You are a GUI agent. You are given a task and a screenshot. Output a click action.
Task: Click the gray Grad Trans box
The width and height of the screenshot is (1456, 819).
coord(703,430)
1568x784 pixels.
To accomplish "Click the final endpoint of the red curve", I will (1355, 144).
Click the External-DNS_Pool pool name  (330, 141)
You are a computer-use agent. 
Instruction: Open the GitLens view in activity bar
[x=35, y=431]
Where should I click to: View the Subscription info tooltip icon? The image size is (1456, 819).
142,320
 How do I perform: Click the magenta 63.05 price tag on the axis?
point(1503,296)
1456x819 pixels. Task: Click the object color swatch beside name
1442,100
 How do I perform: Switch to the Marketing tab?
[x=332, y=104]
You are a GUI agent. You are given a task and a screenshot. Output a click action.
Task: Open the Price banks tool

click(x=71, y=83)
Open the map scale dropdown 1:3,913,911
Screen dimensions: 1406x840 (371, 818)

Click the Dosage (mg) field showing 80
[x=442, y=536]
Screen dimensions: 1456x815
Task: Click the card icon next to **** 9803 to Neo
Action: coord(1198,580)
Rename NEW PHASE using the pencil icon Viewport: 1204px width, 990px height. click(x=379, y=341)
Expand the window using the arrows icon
———
• **Requirement**
Your task is to output all of the data above word for word.

• **The completed task**
You are a GUI agent. You are given a task and a screenshot. Output a click action.
Task: Click the gray Grad Trans box
The width and height of the screenshot is (1456, 819).
coord(703,430)
1568x784 pixels.
To accomplish "Click the final endpoint of the red curve", I will (1355, 144).
Click the External-DNS_Pool pool name  (330, 141)
You are a computer-use agent. 
Instruction: Open the GitLens view in activity bar
[x=35, y=431]
Where should I click to: View the Subscription info tooltip icon? The image size is (1456, 819).
142,320
 How do I perform: Click the magenta 63.05 price tag on the axis?
point(1503,296)
1456x819 pixels. Task: Click the object color swatch beside name
1442,100
 How do I perform: Switch to the Marketing tab?
[x=332, y=104]
You are a GUI agent. You are given a task and a screenshot. Output a click action.
Task: Open the Price banks tool

click(x=71, y=83)
Open the map scale dropdown 1:3,913,911
Screen dimensions: 1406x840 (371, 818)

Click the Dosage (mg) field showing 80
[x=442, y=536]
Screen dimensions: 1456x815
Task: Click the card icon next to **** 9803 to Neo
Action: coord(1198,580)
Rename NEW PHASE using the pencil icon Viewport: 1204px width, 990px height. click(x=379, y=341)
Expand the window using the arrows icon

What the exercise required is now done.